凹陷的眼窝中,一双深邃的眸子,望向远处的战场。
轰鸣之声不断传来,大地也微微震颤。
战场之中,一名身穿粗布的青年,面对十几尊真身强者的围攻,岿然不倒。
气息凝实,随手一击,便是漫天星光。
马志远的眼中闪过一丝赞赏,为官三十年,在他的记忆中,南州许久没有出过这等人才了。
哪怕是京都,也是难得一见。
只可惜,犯了大案,要庇佑那屠了北府的崔平川。
旷野里,有数人踏风而来。
中年人浑厚的声音在风中回荡。
“没想到啊没想到,一个小小的南州,竟然来了这么多过江龙。

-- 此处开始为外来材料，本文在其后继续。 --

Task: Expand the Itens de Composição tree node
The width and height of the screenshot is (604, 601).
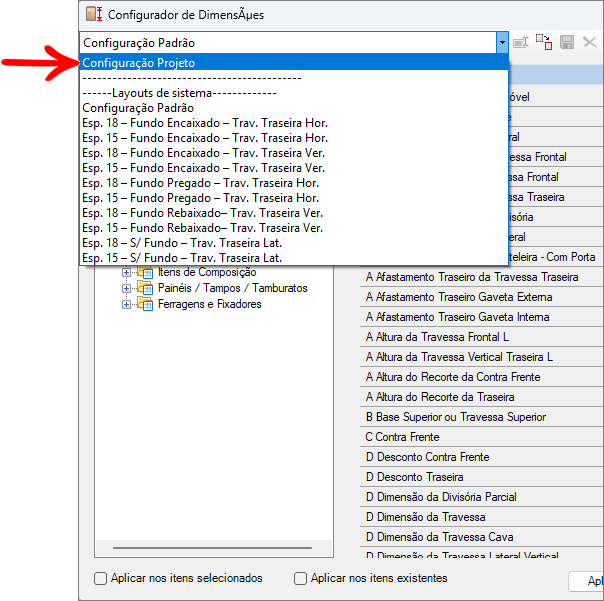Action: tap(126, 272)
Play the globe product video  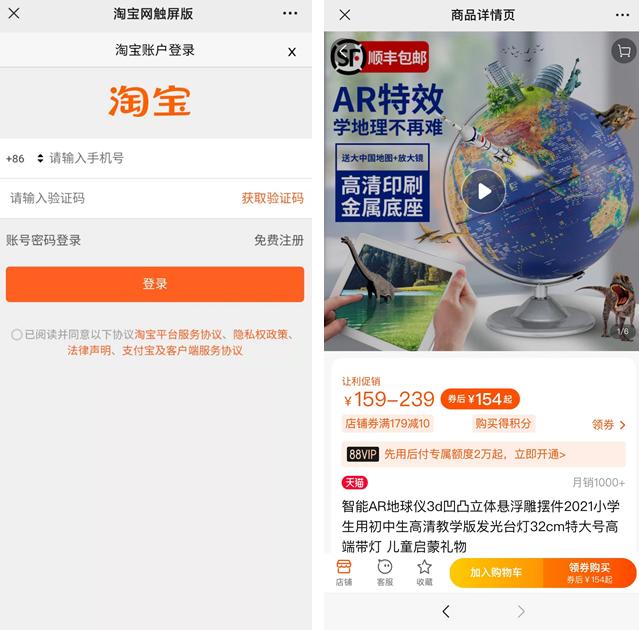[x=484, y=191]
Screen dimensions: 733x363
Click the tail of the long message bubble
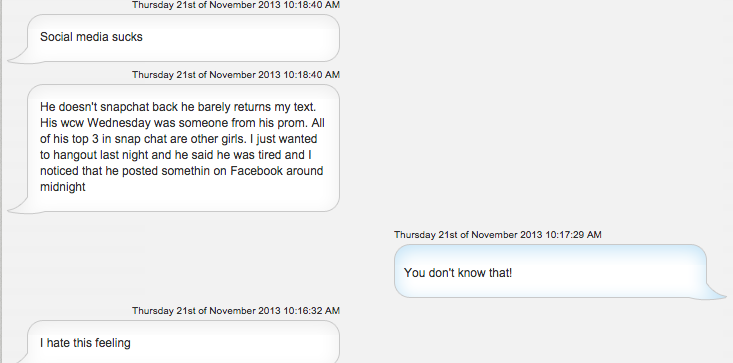click(19, 208)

”
“马知府,你打算何时动手?”
一名身穿蟒袍,富贵逼人的中年男子落在了山崖上。
身后,是一名身材火爆的女子,银甲、白袍、追风刀。
一双凤眼里,满是寒意。
前者是分封在南州的王爷,后者是京都来问罪的上官。
马志远沉默了一阵,幽幽道。
“再等等吧。”
那银甲白袍的女子,性情火辣,闻言绣眉一挑道。
“等?”
“马知府,在下奉旨而来,再等下去,要犯死了,你当得起这个责任?”
马志远没有说话,这里一个王爷一个北府的上差,随便一个都比他身份尊贵,得罪不起。
此时,一道苍老的声音传来。
“马知府还是动手吧。”
“我看那小辈撑不住太久,任他刀法精湛,真元浑厚,可毕竟面对的,是武道真身,非人力所能抗衡。”

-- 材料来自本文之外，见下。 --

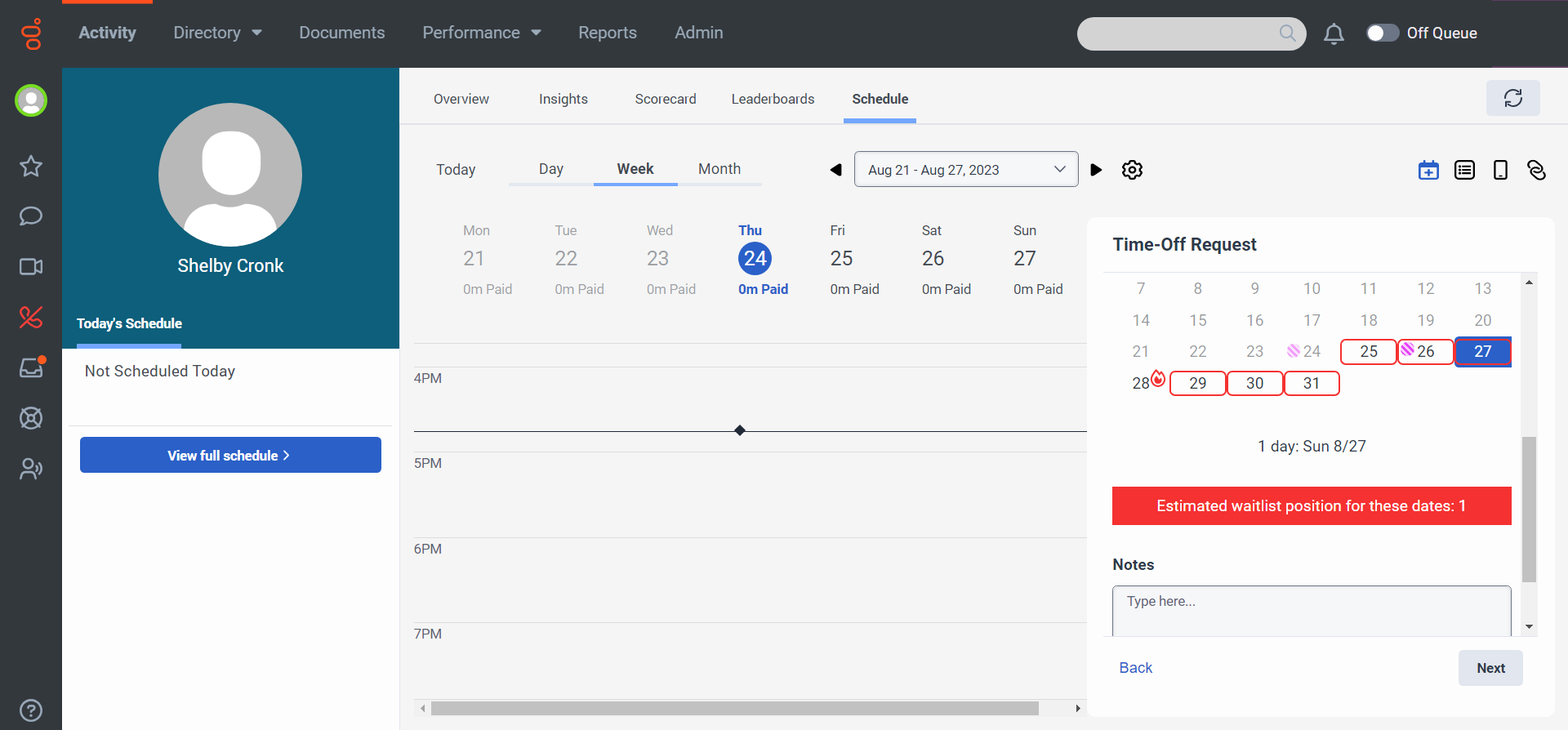Screen dimensions: 1568x730
Task: Click the mobile phone icon in schedule toolbar
Action: 1500,170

“此人与我玉蝉仙宫还颇有些渊源,若真在老夫眼前死了,那丢的就是我仙门的脸面。”
夜色中,一名鹤发老者面带微笑,缓步走来。
身后跟着一名身材高挑的抱剑女修,气质清冷如同一朵雪莲,此时望向陆无生所在的方向,神情复杂。
马志远心中微沉,这是玉蝉仙宫的左长老。
据说已经步入了金丹境界,寿元更在五百年以上,哪怕是见了帝王,都无需行礼。
按理说仙门的人与世无争,这等境界的人不应该出现在南州。
马志远望着前方,目光闪烁,如同枯树的躯体,显得更加孤寂。
幽幽道。
“你们一个是王爷,一个是京里的上差,还有仙门的左长老,不当我这南州的家。”
“镇北侯府、徐家、和光寺还有三圣门,以及那大大小小诸多势力,我这一方大印落下去,最后落罪的,还是我这个知府。”
马志远摇了摇头,叹息一声道。
“这南州的官,不好当啊。”
远处山谷中的战斗越发的激烈了。
陆无生面对十几尊真身境强者的围攻,节节“败退。”
手中的天星刀都开始出现道道细密的裂纹,显然已经到达了极限。
天星刀毕竟不是什么神兵,在众多强者的轰击之下,细密的裂纹,越来越多。
终于,在片刻之后,陆无生手中的天星刀再也支撑不住。
“砰”地一声,彻底碎裂开来!
陆无生看着手中光秃秃刀柄有些失神。
他没有错估自己现在这副身躯的战斗强度,却忘记了这一把兵器是有着极限的。
山谷内罕见的安静了下来。
那些化作真身的强者,看向陆无生的眼中,都有着一丝忌惮。
这人,强得未免有些过头了。
他们还从未听闻,有人能够以凡人肉身,和真身法相搏杀如此之久的!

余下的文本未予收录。